Trends / Outlook for Data Literacy
Key trends for the Data Literacy are as follows:
- Semantic Layer – The semantic layer is a common, consistent representation of the data used for business intelligence used for reporting and analysis, as well as for analytics. The semantic layer is important, because it creates a common consistent way to define data in multidimensional form to ensure that queries made from and across multiple applications, including multiple business intelligence tools, can be done through one common definition, rather than having to create the data models and definitions within each tool, thus ensuring consistency and efficiency, including cost savings as well as the opportunity to improve query speed / performance.
- Automation – Increase emphasis is being placed by vendors on ease of use and automation to increase ability to scale data governance management and monitoring. This includes offering “drag and drop” interfaces to execute data-related permissions and usage management.

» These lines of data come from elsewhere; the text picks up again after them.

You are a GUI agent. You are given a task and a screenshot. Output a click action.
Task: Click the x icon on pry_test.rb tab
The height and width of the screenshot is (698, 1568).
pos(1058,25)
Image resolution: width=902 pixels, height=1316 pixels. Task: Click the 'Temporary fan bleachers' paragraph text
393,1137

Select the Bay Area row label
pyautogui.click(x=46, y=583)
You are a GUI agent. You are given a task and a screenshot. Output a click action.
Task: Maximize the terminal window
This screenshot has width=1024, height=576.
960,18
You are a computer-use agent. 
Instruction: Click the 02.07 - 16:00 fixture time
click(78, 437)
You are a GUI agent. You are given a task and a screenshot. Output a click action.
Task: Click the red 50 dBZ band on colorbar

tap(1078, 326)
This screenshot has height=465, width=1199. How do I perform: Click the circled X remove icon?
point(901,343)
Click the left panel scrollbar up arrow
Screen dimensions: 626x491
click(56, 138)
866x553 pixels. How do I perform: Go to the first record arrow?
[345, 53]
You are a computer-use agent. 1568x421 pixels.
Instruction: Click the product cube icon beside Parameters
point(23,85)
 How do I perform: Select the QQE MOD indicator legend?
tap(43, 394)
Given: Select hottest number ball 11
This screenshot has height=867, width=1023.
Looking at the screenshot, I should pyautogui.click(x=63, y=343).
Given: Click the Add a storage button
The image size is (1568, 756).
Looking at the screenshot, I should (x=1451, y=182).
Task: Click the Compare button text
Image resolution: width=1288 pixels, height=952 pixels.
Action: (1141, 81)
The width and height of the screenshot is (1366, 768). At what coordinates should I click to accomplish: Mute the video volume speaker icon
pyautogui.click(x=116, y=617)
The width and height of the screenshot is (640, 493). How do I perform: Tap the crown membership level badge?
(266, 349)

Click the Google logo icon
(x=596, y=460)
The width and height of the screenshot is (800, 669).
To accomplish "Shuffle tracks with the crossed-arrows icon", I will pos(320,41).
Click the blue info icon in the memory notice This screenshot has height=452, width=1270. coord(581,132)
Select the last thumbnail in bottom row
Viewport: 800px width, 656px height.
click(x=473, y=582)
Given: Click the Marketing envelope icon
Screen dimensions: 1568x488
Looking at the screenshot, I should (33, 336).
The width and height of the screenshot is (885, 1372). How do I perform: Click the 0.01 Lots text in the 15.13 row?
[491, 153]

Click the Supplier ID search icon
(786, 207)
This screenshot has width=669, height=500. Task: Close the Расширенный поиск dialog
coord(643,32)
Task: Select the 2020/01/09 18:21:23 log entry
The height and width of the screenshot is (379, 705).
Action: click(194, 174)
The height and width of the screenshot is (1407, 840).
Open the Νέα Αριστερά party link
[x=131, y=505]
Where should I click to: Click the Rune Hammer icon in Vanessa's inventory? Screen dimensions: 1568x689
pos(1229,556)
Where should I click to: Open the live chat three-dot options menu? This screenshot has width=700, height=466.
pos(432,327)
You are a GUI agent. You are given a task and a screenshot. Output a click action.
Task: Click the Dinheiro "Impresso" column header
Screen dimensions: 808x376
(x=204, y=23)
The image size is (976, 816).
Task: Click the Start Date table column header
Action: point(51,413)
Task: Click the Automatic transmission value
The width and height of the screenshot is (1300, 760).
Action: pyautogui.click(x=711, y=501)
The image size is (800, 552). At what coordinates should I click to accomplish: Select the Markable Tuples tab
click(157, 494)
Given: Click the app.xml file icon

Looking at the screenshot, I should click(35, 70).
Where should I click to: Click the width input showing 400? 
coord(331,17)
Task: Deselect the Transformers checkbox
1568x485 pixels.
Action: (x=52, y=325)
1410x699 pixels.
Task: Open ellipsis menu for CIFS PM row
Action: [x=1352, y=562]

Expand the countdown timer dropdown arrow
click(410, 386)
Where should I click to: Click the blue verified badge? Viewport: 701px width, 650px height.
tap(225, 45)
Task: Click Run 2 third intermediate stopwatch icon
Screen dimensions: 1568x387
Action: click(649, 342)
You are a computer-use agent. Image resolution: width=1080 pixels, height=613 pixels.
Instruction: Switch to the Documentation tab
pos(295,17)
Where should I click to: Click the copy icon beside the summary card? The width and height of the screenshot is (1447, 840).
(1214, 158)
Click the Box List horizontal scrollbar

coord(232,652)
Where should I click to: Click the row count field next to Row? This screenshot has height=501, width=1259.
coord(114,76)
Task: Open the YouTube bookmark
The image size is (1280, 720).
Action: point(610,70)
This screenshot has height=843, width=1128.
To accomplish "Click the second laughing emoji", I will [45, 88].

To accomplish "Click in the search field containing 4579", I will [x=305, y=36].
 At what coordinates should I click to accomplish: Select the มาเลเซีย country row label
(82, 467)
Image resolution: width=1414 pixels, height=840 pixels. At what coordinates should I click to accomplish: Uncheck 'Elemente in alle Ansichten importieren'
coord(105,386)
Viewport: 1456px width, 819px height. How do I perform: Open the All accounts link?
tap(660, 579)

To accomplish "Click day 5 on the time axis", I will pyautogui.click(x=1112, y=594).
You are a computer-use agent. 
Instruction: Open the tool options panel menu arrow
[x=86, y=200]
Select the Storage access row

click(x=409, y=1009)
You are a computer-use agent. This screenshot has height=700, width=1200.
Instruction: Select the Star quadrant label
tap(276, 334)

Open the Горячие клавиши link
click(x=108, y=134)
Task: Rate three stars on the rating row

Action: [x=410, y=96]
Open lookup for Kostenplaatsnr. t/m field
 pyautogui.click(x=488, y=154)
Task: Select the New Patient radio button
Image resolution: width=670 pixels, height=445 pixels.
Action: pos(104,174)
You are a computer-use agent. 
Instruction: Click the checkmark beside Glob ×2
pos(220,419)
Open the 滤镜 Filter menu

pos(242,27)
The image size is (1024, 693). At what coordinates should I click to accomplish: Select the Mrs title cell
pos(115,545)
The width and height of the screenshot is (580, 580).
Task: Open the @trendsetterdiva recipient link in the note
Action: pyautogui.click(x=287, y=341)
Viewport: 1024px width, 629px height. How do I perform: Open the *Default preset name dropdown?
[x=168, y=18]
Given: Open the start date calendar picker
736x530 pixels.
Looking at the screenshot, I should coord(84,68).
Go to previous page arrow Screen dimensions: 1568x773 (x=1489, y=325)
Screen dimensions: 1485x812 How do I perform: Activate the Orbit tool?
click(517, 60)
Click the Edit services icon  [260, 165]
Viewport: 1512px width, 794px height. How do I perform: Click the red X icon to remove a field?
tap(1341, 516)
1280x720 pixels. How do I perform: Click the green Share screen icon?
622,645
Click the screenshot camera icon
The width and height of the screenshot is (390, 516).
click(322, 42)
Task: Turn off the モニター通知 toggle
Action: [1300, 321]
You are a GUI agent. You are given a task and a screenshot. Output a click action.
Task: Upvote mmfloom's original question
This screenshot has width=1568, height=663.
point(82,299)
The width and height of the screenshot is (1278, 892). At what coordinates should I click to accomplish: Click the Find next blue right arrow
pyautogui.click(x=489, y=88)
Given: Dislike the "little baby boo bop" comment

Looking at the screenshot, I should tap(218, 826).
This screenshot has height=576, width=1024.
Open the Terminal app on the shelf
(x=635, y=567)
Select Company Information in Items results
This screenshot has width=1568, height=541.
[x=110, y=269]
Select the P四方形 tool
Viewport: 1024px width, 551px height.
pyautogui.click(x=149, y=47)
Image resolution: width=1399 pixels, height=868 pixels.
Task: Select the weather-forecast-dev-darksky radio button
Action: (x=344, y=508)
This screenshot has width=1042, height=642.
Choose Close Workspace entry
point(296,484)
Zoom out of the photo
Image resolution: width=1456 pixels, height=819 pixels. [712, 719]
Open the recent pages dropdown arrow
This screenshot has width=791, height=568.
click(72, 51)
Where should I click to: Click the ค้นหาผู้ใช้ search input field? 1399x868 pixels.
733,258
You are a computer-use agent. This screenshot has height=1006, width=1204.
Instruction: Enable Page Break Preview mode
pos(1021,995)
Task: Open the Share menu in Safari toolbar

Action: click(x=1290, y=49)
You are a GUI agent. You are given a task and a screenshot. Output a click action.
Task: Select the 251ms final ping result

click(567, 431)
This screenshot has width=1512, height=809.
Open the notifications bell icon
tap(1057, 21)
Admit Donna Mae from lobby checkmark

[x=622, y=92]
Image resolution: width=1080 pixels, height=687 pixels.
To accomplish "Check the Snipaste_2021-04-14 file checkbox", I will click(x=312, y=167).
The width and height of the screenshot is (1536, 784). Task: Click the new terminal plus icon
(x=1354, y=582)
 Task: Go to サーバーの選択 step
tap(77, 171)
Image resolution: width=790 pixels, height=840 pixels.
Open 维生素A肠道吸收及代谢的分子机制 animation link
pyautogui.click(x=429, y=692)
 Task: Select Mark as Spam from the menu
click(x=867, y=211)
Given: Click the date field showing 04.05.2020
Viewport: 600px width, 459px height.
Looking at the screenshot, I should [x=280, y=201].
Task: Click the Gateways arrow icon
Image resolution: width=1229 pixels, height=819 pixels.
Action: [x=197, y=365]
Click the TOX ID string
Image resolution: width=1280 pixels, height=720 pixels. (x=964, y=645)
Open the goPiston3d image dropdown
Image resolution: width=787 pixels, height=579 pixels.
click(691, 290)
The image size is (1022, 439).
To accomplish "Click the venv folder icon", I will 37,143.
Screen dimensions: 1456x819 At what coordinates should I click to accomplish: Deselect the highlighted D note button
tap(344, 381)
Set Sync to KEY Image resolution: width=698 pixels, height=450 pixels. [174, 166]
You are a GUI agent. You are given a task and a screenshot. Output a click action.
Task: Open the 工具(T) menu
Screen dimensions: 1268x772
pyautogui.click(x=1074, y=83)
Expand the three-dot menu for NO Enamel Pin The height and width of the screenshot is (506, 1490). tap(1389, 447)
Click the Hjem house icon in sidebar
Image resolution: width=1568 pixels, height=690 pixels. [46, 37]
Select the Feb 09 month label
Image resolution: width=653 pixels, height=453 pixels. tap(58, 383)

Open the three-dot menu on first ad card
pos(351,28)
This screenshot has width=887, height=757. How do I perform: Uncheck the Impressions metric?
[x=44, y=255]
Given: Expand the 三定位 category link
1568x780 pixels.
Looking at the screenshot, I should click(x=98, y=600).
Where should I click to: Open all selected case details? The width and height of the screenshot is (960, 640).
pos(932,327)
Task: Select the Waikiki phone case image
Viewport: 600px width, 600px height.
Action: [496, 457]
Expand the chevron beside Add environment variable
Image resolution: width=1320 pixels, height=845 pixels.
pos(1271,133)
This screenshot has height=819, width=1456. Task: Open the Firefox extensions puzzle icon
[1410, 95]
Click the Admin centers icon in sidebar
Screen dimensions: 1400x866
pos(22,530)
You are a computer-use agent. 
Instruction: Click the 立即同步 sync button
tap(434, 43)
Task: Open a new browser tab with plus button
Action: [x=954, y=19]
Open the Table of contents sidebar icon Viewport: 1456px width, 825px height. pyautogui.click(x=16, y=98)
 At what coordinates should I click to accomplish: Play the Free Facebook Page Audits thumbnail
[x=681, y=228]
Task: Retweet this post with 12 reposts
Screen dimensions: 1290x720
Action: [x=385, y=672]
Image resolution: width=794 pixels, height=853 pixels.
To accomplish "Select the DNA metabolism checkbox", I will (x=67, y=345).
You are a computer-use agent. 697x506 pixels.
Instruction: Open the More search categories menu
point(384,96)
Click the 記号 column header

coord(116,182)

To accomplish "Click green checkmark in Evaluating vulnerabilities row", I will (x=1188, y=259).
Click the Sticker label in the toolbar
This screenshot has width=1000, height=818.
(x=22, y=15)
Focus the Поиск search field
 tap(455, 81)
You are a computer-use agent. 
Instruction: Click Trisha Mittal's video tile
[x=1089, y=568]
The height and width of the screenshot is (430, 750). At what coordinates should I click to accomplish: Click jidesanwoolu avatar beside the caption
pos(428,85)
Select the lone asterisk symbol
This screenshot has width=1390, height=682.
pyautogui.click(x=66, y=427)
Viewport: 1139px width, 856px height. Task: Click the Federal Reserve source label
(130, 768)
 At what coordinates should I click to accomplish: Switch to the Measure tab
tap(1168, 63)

- Observability – Recently, a host of new vendors are offering services referred to as “data observability”. Data observability is the practice of monitoring the data to understand how it is changing and being consumed. This trend, often called “dataops” closely mirrors the trend in software development called “devops” to track how applications are performing and being used to understand, anticipate and address performance gaps and improve areas proactively vs reactively.
AtScale and Data Literacy
AtScale’s semantic layer improves data literacy implementation by enabling faster insights creation via rapid data modeling for AI and BI, including performance via automated query optimization. The Semantic Layer enables development of a unified business-driven data model that defines what data can be used, including supporting specific queries that generate data for visualization. This enables ease of tracking and auditing, and ensures that all aspects of how data are defined, queried and rendered across multiple dimensions, entities, attributes and metrics, including the source data and queries made to develop output for reporting, analysis and analytics are known and tracked.